With Reinaldo Marcus Green (“Joe Bell,” “King Richard”) providing sure-handed, docudrama-style direction and an ensemble cast led by Lashana Lynch as Rita Marley providing invaluable supporting work, “Bob Marley: One Love” should prove worthy to hardcore Marley fans and also serve as a wonderful introduction to those who might know only one or two Marley classics.
Save for a series of flashbacks to Marley’s hardscrabble upbringing, with some heavy-handed symbolic references to his absentee father, “One Love” takes the approach of many a modern-day biopic, e.g., “Capote,” “Lincoln,” “Marshall,” “Oppenheimer,” in that it focuses primarily on a pivotal slice of the subject’s life rather than the full Wikipedia “Early Life to Death” formula once favored by Hollywood.
In this case, the film zooms in on the years 1976-1978, with Marley’s fame starting to skyrocket as post-colonial Jamaica is embroiled in violent conflict, with warring gang leaders fighting for turf, and rival political leaders only fanning the flames. Even after gunmen burst into Marley’s home and he survives an assassination attempt, Marley insists on going through with a unity concert, and for glorious one night he creates a vision of a unified country — but he realizes the time has come for the family to leave Jamaica for their own safety. Marley heads to London, while Rita and the children temporarily move to Delaware to live with Marley’s mother (Nadine Marshall).

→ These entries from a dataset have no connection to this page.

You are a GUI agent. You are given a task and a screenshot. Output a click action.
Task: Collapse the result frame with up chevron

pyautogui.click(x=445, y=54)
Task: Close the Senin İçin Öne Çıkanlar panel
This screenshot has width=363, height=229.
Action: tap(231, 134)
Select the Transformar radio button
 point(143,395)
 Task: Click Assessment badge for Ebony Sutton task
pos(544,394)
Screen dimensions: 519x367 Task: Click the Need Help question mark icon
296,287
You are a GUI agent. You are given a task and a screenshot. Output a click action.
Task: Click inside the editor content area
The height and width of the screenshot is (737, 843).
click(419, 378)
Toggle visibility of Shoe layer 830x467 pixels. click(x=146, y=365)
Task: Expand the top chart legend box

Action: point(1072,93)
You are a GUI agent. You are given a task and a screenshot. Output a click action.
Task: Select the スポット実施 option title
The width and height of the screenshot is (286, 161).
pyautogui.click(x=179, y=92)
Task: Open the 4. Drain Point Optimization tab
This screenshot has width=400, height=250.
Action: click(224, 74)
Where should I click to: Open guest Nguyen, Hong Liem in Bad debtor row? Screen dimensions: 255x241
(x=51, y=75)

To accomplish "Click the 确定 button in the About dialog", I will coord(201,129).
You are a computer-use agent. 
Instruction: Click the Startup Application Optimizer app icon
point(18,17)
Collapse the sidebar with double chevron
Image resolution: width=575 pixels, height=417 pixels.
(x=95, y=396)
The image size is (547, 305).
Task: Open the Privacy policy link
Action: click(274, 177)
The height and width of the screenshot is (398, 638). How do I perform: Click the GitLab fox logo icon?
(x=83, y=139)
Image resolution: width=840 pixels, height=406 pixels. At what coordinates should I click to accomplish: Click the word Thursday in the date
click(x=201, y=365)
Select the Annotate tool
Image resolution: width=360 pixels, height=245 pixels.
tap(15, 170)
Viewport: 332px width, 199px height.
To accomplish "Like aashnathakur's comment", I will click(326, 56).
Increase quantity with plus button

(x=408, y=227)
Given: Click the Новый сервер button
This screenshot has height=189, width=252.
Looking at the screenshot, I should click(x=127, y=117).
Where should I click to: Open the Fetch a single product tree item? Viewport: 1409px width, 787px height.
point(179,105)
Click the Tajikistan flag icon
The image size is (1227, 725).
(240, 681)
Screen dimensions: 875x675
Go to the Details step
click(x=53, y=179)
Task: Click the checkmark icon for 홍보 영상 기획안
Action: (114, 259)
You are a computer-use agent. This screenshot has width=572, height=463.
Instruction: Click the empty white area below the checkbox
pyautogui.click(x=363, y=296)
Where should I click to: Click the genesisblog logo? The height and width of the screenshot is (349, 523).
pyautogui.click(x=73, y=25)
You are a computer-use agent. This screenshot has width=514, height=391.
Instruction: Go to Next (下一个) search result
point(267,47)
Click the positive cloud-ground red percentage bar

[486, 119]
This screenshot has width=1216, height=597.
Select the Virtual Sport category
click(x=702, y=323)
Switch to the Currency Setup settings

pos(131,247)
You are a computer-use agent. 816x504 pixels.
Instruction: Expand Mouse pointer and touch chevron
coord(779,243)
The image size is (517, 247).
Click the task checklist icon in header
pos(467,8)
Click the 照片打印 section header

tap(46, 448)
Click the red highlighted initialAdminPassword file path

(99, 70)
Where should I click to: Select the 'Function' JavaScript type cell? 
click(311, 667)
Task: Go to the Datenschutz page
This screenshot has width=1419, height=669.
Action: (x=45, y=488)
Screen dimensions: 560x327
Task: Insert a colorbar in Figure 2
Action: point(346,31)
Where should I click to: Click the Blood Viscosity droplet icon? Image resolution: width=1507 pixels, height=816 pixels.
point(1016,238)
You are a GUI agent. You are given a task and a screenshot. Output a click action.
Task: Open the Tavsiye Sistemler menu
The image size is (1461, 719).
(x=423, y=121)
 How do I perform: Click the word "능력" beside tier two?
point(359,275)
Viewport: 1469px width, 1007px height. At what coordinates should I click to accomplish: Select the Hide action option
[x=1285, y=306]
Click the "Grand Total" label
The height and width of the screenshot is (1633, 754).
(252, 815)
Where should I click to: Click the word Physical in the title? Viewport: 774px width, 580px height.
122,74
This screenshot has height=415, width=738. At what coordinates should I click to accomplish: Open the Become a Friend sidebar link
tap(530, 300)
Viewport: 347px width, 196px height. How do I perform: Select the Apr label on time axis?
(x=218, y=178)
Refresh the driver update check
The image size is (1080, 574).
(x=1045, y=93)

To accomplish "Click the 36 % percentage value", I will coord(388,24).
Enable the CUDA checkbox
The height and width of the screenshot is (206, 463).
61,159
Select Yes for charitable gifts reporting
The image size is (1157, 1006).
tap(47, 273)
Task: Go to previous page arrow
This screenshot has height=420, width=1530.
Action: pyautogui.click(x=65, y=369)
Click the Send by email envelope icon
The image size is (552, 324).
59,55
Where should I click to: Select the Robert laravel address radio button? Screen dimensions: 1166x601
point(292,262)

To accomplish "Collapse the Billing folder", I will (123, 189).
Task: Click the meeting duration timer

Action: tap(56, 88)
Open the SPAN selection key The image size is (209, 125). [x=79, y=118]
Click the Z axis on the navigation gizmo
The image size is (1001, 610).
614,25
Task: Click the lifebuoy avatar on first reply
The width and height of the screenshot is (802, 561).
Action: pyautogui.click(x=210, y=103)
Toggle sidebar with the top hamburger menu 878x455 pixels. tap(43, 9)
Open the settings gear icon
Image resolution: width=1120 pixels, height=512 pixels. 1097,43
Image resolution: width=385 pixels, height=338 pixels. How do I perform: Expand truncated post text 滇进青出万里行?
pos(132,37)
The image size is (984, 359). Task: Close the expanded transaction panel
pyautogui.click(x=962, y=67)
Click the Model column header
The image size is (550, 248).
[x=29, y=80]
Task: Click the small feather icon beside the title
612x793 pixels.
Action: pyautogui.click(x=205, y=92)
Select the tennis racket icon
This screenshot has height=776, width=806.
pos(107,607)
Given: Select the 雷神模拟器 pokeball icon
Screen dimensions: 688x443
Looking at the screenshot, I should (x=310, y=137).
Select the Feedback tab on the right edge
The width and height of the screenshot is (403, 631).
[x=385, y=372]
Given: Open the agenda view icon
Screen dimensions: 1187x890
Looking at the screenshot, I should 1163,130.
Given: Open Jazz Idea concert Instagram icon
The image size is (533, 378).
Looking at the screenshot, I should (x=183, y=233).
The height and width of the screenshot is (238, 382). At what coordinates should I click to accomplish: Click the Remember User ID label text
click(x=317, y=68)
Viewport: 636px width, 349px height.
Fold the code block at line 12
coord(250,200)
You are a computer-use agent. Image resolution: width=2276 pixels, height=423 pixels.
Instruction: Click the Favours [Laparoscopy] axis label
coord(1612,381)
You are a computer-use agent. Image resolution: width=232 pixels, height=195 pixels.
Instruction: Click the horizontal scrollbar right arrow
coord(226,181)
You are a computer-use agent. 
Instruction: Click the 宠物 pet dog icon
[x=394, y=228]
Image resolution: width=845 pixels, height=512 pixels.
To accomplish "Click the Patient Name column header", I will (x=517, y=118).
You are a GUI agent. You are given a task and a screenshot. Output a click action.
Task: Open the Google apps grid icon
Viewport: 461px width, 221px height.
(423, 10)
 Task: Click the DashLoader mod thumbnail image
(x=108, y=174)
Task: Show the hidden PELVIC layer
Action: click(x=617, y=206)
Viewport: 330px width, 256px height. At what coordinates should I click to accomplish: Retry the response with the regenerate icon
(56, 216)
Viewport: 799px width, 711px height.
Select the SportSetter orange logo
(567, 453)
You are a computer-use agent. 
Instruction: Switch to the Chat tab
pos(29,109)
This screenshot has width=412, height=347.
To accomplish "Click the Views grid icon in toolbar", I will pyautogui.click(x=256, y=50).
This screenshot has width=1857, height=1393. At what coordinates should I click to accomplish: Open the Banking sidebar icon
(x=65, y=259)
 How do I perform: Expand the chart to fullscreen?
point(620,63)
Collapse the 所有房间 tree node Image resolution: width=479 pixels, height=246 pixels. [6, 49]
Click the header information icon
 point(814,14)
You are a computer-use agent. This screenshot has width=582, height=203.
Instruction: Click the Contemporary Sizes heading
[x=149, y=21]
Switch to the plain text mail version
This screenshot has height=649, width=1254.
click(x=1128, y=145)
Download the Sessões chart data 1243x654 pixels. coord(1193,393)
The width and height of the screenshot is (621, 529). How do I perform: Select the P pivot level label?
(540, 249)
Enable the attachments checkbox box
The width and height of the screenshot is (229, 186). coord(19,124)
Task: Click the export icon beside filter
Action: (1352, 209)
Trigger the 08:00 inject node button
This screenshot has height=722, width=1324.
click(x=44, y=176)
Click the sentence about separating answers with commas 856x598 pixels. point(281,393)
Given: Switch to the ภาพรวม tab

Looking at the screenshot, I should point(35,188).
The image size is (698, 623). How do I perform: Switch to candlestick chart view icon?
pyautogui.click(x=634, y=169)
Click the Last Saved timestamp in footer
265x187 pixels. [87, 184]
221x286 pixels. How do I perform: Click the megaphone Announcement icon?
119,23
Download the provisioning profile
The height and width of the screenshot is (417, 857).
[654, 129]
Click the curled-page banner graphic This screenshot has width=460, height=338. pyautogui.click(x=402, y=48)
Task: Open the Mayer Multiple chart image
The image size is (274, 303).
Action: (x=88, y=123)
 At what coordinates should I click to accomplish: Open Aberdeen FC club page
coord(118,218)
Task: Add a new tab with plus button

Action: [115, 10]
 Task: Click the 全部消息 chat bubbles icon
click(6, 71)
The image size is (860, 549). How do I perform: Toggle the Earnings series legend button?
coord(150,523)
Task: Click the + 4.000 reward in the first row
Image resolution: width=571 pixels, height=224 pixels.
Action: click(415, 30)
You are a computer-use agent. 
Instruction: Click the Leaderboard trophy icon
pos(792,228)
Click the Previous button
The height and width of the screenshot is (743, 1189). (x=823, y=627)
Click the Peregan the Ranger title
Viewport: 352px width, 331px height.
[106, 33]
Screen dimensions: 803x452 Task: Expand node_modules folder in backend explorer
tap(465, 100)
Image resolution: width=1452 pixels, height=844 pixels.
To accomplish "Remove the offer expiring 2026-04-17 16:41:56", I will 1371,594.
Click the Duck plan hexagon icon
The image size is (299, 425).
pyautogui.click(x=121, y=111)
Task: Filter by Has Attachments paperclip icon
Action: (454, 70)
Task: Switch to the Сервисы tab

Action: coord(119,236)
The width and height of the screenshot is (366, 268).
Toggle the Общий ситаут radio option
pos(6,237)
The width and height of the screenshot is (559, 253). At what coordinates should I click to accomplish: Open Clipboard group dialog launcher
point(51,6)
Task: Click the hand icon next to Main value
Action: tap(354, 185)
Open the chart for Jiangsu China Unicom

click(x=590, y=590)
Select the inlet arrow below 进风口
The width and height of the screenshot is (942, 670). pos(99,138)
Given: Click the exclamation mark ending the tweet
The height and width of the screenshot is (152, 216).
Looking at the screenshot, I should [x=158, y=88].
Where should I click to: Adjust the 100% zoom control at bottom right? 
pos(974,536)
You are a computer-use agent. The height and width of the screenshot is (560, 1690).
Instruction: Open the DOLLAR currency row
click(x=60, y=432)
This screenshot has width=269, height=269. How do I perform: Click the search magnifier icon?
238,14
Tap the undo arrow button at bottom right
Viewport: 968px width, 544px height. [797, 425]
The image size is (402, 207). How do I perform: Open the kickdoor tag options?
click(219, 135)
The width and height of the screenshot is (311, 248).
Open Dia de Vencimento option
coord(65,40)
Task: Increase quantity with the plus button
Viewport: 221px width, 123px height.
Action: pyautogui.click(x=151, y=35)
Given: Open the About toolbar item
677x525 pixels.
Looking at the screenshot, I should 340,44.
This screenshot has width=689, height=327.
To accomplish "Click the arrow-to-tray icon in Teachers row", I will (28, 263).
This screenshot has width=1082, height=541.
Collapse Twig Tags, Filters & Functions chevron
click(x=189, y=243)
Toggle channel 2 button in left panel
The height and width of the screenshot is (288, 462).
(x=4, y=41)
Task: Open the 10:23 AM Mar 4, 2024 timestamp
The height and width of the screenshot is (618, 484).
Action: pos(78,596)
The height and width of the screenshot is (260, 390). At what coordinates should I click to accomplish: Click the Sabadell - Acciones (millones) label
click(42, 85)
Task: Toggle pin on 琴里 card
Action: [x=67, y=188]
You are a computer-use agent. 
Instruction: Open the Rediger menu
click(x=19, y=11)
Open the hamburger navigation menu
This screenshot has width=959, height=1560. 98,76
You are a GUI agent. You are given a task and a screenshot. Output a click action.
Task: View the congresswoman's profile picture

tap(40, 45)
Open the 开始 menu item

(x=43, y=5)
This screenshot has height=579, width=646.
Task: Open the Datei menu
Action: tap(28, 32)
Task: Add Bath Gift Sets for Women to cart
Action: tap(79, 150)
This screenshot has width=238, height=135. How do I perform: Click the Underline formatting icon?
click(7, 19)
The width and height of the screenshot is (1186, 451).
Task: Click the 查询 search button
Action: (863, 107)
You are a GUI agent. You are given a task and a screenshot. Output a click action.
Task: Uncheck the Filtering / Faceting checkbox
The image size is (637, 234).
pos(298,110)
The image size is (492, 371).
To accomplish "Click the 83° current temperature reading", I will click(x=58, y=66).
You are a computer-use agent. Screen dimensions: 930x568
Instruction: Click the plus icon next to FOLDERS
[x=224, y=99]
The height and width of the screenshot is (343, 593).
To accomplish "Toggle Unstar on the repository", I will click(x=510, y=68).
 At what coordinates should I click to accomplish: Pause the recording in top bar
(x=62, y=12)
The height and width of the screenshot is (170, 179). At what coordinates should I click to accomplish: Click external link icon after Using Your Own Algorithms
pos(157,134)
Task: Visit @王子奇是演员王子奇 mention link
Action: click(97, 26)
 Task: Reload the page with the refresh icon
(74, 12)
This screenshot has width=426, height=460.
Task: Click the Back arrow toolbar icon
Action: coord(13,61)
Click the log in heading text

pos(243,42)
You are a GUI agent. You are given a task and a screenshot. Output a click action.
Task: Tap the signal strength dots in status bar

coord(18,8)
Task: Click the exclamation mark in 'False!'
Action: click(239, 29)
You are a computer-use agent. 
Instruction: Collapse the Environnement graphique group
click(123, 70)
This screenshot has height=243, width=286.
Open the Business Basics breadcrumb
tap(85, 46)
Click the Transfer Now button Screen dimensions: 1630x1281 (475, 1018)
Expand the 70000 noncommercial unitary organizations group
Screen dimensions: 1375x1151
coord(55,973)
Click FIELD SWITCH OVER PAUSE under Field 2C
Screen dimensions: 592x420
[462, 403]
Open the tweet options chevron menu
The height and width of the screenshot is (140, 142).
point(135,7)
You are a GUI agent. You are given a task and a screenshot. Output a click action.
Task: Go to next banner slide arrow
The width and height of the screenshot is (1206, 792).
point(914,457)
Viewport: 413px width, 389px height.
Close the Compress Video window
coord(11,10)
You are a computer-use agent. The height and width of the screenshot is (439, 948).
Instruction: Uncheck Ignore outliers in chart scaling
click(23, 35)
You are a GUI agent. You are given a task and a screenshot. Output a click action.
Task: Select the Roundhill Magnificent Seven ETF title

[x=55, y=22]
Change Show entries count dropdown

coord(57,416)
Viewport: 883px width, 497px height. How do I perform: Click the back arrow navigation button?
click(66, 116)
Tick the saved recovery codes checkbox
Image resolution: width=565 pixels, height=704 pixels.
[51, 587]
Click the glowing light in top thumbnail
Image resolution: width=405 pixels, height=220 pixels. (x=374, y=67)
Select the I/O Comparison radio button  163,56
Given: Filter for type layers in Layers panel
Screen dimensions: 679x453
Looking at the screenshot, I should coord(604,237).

Director Green and the production design team do an admirable job of re-creating recording sessions and live performances and capturing the ambiance of the late 1970s time period. We witness Marley’s ascent to global superstar with the release of “Exodus” (which Time magazine called the most important album of the 20th century), and we also witness arguably the most marijuana smoke-infused scenes this side of a Cheech & Chong movie.
The film largely glosses over the more complicated parts of Marley’s life — he had numerous extramarital affairs and fathered 11 children — until a devastatingly powerful sequence in which Rita joins her husband in London, sees him reveling in the spoils of success and calls him out for losing sight of his true self and his true calling. (We also get a few well-timed moments of light humor, as when Michael Gandolfini’s awkward American record executive is flummoxed when presented with the cover art for “Exodus” because it doesn’t have a picture of Marley.)
If there’s any doubt Ben-Adir is a world-class talent, consider that in the last few years, in addition to inhabiting Bob Marley’s persona, he was Barack Obama on the TV miniseries “The Comey Rule” and Malcolm X in “One Night in Miami,” and he even popped in as Basketball Ken in “Barbie.” His work is transcendent here, in the heavy dramatic scenes and in the exhilarating performance numbers.
When you think of experimental music biopics such as “The Doors” and even “Rocketman,” ... well “Bob Marley: One Love” is the very opposite of that. Given the revolutionary nature of Marley’s music and the often-chaotic state of his life, it’s reasonable that some might find this to be a disappointingly formulaic handling of the material, with only a few stylistic flourishes that take place mostly in the flashback sequences. Still, this is strong work, showcasing the indelible legacy of an artist who was gone far too soon.